▶ _WHAT TO WORK ON_
Show all lines from the records below in which the string "computer" is present.

▶ _INFORMATION SHOWN_
-.-.-
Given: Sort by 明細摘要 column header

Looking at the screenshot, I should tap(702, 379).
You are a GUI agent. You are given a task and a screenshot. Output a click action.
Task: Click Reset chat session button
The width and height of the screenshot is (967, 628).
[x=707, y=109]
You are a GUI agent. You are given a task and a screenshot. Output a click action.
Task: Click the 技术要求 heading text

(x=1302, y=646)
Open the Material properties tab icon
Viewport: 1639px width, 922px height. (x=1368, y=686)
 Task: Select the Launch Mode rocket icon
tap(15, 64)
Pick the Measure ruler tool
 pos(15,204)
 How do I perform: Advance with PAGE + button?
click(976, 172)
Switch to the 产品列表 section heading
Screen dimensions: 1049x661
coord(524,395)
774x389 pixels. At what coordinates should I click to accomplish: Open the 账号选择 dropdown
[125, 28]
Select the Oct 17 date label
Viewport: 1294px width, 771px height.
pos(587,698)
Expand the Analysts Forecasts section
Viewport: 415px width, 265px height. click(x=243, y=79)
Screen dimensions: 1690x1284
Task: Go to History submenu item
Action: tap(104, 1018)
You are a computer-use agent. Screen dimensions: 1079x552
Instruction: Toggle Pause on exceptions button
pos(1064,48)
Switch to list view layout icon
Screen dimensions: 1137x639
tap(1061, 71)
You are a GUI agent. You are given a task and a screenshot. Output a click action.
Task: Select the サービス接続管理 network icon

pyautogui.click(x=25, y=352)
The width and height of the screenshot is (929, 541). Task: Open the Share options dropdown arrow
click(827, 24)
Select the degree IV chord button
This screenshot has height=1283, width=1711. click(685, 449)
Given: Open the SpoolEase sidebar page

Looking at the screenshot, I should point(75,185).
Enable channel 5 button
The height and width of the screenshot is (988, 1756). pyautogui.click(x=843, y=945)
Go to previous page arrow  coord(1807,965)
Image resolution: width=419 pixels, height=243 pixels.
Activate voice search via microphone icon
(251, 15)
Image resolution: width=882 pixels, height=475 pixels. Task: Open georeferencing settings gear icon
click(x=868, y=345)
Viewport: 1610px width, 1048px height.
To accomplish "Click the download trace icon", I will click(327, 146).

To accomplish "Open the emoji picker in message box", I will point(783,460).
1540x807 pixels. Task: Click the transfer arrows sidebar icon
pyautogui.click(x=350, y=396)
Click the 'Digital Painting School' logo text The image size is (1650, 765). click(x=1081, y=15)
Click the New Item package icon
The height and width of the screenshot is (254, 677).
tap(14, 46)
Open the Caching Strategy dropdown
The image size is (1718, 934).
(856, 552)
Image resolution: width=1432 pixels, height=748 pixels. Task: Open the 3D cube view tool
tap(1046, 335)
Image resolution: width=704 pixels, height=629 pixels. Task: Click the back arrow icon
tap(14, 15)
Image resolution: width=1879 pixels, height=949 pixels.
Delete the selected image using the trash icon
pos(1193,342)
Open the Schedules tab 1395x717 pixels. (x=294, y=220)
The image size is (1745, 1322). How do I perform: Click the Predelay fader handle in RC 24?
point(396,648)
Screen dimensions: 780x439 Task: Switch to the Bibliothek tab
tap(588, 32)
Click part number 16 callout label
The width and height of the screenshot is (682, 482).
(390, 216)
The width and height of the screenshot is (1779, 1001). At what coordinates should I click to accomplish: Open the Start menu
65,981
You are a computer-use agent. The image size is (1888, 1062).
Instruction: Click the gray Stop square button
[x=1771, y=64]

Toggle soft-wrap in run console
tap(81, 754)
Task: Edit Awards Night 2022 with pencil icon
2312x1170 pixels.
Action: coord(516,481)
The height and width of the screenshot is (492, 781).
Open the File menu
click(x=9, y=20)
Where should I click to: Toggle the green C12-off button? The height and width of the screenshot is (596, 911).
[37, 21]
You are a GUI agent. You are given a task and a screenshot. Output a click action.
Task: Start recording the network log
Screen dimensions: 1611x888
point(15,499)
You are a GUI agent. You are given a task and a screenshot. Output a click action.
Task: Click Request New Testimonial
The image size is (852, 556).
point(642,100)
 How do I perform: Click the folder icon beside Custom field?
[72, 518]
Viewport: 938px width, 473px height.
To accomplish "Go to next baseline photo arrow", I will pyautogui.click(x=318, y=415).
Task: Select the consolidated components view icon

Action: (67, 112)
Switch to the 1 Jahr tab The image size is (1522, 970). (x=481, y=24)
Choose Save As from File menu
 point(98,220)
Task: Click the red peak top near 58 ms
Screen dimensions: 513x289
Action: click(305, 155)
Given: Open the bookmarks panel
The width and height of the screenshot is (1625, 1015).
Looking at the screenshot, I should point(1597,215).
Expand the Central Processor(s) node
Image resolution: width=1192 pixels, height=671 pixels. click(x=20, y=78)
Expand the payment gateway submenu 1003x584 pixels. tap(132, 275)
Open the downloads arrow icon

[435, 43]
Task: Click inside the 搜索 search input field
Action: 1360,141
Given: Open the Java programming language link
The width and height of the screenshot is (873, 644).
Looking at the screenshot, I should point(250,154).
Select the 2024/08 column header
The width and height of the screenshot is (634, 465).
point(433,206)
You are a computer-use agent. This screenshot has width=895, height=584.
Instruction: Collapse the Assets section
-.-.-
▶ _OUTPUT OF THE EXERCISE_
You are a computer-use agent. Screen dimensions: 1079x552
You are a computer-use agent. The image size is (1888, 1062).
You are a computer-use agent. This screenshot has width=895, height=584.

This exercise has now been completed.